Projects

Purposes: Investigate how social inequality relates to intra-urban traffic CO2 emissions by incorporating the fine-grained mobility flows using smart data

Methods: The research design includes four major: 

1) Extract mobility flows from individual GPS tracks linked to home locations based on mobile phone app data (Huq), summarize the O-D (Origin-Destination) flows, incorporate the O-D flows into SWM, and compute the 2D and 3D urban form factors as control variables.

2) Estimate the traffic CO2 produced in available DataZones based on traffic count, vehicle types, and emission factors.

3) Test the spatial autocorrelation and construct the spatial panel models to predict traffic CO2 emissions based on contributing factors in each focal and nearby DataZones based on a customized SWM. 

4) Interpret the environmental justice through hot spot analysis, mobility flows visualization, and Gini coefficients.

Results: The results demonstrate that models based on customized SWM with real mobility better predict traffic CO2 than traditional distance-based models. According to model results, income and car ownership rates are dominant factors associated with traffic CO2. Noticeably, traffic CO2 emissions are closely related to incoming mobility flows from neighborhoods with high income and car ownership rates. Moreover, the 20% top-ranked urban areas in terms of income and car ownership are responsible for 37.21% and 49.52% of total traffic CO2, respectively, indicating that disadvantaged groups bear the costs of emissions disproportionately generated by residents of wealthier areas. Finally, urban planners should not only consider reducing traffic emissions but also ensure that disadvantaged residents benefit from improved transport systems to mitigate emission inequality. 

This work, as the first author, has been under 2nd review of the journal "Cities".

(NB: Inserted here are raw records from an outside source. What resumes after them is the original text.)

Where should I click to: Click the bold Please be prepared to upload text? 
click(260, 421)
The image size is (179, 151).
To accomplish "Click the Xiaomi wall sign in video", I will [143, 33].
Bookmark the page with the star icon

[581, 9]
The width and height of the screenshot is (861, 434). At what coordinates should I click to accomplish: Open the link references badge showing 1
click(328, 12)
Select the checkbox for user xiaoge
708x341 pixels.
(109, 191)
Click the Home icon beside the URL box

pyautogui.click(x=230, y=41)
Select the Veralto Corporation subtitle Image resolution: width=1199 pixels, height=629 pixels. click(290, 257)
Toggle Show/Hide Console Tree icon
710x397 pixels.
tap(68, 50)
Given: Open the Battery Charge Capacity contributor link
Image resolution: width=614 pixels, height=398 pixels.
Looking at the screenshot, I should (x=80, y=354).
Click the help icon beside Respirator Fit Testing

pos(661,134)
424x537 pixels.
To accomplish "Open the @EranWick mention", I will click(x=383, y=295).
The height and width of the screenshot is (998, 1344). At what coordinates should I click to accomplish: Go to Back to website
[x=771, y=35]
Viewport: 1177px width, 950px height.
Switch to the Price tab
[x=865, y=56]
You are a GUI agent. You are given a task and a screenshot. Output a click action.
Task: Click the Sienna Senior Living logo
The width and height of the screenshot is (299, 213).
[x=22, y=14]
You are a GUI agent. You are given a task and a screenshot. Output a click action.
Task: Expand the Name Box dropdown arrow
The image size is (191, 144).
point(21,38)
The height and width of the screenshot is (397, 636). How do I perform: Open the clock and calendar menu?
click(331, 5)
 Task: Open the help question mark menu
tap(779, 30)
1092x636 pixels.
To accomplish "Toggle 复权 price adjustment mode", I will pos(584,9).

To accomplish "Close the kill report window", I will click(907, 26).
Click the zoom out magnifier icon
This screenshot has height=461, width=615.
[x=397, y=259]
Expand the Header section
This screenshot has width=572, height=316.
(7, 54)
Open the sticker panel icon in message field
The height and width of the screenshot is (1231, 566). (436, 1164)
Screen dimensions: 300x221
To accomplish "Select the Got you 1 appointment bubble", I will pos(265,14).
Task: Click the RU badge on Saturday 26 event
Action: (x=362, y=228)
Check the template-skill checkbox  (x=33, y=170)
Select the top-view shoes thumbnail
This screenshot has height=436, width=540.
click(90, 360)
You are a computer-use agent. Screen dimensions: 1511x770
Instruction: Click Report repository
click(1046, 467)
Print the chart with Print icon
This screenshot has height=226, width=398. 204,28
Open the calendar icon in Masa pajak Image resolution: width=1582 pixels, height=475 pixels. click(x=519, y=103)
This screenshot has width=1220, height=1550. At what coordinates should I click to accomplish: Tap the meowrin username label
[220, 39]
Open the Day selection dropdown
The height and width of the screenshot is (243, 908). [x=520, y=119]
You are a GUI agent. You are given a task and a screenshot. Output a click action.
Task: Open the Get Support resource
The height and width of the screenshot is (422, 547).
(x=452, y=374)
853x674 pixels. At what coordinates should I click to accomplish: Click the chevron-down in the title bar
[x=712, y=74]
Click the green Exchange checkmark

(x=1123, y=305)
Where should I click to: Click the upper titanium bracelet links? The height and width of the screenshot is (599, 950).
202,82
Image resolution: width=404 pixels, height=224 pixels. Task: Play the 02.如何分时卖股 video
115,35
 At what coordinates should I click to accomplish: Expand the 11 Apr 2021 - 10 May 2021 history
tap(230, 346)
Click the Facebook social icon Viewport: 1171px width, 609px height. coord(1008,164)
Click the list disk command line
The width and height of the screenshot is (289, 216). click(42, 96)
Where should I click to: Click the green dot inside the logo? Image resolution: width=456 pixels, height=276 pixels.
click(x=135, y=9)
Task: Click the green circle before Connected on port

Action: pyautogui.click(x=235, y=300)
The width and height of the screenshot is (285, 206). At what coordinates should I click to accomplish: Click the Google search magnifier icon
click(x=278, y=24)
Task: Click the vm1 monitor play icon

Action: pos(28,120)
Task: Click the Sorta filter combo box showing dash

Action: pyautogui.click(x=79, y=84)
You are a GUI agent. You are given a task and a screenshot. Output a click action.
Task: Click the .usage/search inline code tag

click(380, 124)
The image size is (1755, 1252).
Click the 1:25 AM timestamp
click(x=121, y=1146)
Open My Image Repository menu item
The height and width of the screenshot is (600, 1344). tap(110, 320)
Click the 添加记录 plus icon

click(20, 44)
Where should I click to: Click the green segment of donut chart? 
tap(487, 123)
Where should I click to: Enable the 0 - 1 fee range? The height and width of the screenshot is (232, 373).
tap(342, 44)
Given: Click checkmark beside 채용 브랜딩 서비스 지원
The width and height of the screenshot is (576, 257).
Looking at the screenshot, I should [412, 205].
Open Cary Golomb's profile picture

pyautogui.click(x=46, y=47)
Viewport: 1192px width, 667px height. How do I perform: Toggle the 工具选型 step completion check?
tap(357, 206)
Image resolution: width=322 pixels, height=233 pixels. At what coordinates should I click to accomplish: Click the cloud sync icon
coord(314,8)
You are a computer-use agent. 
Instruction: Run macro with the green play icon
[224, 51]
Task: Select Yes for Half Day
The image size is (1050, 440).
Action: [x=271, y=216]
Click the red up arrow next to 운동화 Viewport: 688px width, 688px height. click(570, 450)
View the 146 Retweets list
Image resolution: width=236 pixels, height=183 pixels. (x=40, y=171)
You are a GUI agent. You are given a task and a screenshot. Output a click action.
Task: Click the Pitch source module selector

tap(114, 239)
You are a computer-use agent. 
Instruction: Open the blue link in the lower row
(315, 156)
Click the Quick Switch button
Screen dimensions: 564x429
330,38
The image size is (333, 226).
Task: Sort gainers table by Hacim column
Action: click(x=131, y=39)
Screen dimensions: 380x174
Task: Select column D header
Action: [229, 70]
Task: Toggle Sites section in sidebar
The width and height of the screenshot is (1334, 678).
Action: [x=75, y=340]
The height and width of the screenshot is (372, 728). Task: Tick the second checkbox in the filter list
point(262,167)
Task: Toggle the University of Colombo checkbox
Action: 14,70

Purposes: Investigate the combined effects of local meteorological, morphological, and socioeconomic factors on air quality in 244 prefectural-level Chinese cities. 

Methods: We leverage an improved Apriori algorithm to mine association rules between these factors and their combined effects on air pollution concentration. Unlike the traditional Apriori algorithm, which requires repetitive database scans to generate candidates, consuming substantial time and memory, our study introduces lift as an evaluation metric. This significantly reduces the algorithm's runtime and allows for more effective rule filtering, yielding more persuasive rules, and enhance the applicability and contribution to environmental protection strategies.

Results: Secondary industry in GDP and saturation vapor pressure strongly relate to air quality. Severe air pollution occurs when urban development is coupled with reduced green areas and high temperatures, confirming that a single factor cannot predict air quality well. For example, we find that combining low population, low regional GDP, high maximum temperatures, and longer roads worsens air quality in small urban built-up areas. Additionally, temperature and altitude differences associate with highway passenger volume, regional GDP, and population differently. 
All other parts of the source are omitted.